Unlike the Conservatives, Labour’s policies are in part established by voting delegates at the party conference: last September, delegates backed a motion stating that Labour should campaign first and foremost for a general election. If that was not forthcoming, and if parliament rejected the Brexit deal the prime minister put forward, the party should campaign for a public vote. Speaking to Channel 4 news, shadow foreign secretary Emily Thornberry told the presenter that Labour would back a ballot offering a choice between remaining in the EU or accepting May’s deal. Labour was not explicitly calling for the referendum to be overturned, but was keeping options on the table to allow the public a greater say if May’s proposed Brexit deal was likely to harm the country. The complete mayhem and parliamentary deadlock over May’s disastrous deal has now pushed forward Labour’s move towards demanding a second vote, with the party working through the strategy laid out in the conference motion.
What happens now? The party will put forward an amendment calling for a second referendum and Labour will likely whip its MPs to vote for it. May will whip her politicians to vote against a public vote on her deal. Many Conservative MPs have vocally and publicly attacked May’s deal, and she has failed to drag the withdrawal agreement through the House of Commons, facing a series of humiliating defeats. Those rebels will now be forced to prove precisely how rebellious they genuinely are. It’s entirely likely the amendment will fall, due to the parliamentary arithmetic.
But if enough Tories do come out for a second vote, the outcome of a second referendum is entirely unpredictable. The original vote came out only slimly for leaving the EU. The country remains deeply divided, and polling suggests few voters have changed their minds. Labour will commit to campaigning for Remain, while the Conservatives will back May’s deal.
The result will hinge on three factors: turnout, demographics and messaging. Turnout could swing either way: ardent leavers are likely to come out again, ditto remainers. But as with all campaigns, the most vociferous make up the minority of voters. Those staying home due to Brexit fatigue or indifference could cause the result to swing either way. In terms of demographics, older voters tended towards Leave, younger generations were more likely to vote to remain in the EU. Many who were too young to vote in 2016 will now be eligible three years later, but they’re also the demographic least likely to turn out: Leave campaigners will be hoping young people stay away from the ballot box, while Remain campaigners will need to register young voters and beg them to turn out to vote on the day.
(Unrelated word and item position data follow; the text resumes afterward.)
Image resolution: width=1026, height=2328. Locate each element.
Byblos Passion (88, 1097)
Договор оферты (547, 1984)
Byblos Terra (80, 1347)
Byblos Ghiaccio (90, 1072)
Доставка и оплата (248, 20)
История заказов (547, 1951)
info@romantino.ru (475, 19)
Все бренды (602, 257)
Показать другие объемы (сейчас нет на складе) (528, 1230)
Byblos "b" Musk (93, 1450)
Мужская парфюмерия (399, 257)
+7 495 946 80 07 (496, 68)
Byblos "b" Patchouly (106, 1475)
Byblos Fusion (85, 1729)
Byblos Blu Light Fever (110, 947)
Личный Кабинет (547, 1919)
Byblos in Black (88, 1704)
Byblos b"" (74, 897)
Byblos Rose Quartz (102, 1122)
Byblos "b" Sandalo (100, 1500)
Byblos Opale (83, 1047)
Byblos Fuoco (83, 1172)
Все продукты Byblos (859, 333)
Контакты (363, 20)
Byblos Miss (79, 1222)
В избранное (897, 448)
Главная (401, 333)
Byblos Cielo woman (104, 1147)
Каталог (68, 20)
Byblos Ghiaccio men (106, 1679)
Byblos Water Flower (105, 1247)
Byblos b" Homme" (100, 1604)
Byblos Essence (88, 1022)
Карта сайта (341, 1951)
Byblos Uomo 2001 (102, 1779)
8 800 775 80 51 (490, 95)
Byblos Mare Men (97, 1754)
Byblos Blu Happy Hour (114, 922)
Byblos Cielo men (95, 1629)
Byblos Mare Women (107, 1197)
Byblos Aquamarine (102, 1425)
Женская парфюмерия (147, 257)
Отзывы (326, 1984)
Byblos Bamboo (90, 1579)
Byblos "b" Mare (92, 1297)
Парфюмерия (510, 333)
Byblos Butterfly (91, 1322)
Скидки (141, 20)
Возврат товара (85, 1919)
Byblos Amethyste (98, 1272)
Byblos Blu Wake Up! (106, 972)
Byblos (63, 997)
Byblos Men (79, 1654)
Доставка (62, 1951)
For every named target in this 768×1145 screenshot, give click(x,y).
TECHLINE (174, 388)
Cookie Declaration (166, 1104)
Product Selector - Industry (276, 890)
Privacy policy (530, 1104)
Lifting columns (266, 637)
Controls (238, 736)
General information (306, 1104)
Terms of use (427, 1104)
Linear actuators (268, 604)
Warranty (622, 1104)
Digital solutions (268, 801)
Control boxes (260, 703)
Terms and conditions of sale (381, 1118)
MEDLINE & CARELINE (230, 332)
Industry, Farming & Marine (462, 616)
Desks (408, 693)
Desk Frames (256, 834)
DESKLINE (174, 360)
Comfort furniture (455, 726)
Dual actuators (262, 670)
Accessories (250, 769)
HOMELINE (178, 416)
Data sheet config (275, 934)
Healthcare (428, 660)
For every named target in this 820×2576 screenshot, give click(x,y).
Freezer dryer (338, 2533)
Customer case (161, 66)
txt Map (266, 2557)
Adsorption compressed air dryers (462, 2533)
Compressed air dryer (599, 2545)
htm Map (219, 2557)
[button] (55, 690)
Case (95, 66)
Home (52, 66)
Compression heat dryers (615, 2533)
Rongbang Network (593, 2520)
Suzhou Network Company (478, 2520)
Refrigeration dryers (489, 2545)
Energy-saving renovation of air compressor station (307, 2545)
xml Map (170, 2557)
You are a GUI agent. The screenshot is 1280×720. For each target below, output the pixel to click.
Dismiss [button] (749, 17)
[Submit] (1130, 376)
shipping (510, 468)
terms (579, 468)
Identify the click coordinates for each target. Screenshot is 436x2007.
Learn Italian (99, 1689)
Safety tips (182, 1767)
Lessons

Messaging is the greatest difficulty: in the original referendum the various Leave campaigns played fast and loose with facts and arguments; the infamous red bus that promised leaving the EU would hand the National Health Service an extra £350 million a week became a flashpoint of the campaign, and was criticized by the UK Statistics Authority for willful distortion of the facts. In October, polling found that almost half the public still believed the figure. Lying for political gain is nothing new, but referenda allow false claims to spread like wildfire and are rarely corrected until after the vote has passed. The Remain campaign struggled to find a message about the benefits of EU membership that could connect with many voters, and the Irish border question was barely mentioned in the campaign. Leave can simply rerun its arguments from the first campaign, but for Remain campaigners to stand a chance of winning they will need to argue forcefully that the threat to peace in Ireland and the fallout for food and medicine supplies make leaving the EU not worth it.
But this may all be moot: whether an amendment to force a second vote can get through parliament at all remains to be seen. Whatever the outcome, Britain still stands on the precipice of a chaotic unknown, and the intense political divisions that have riven the UK in the three years since the referendum have only deepened.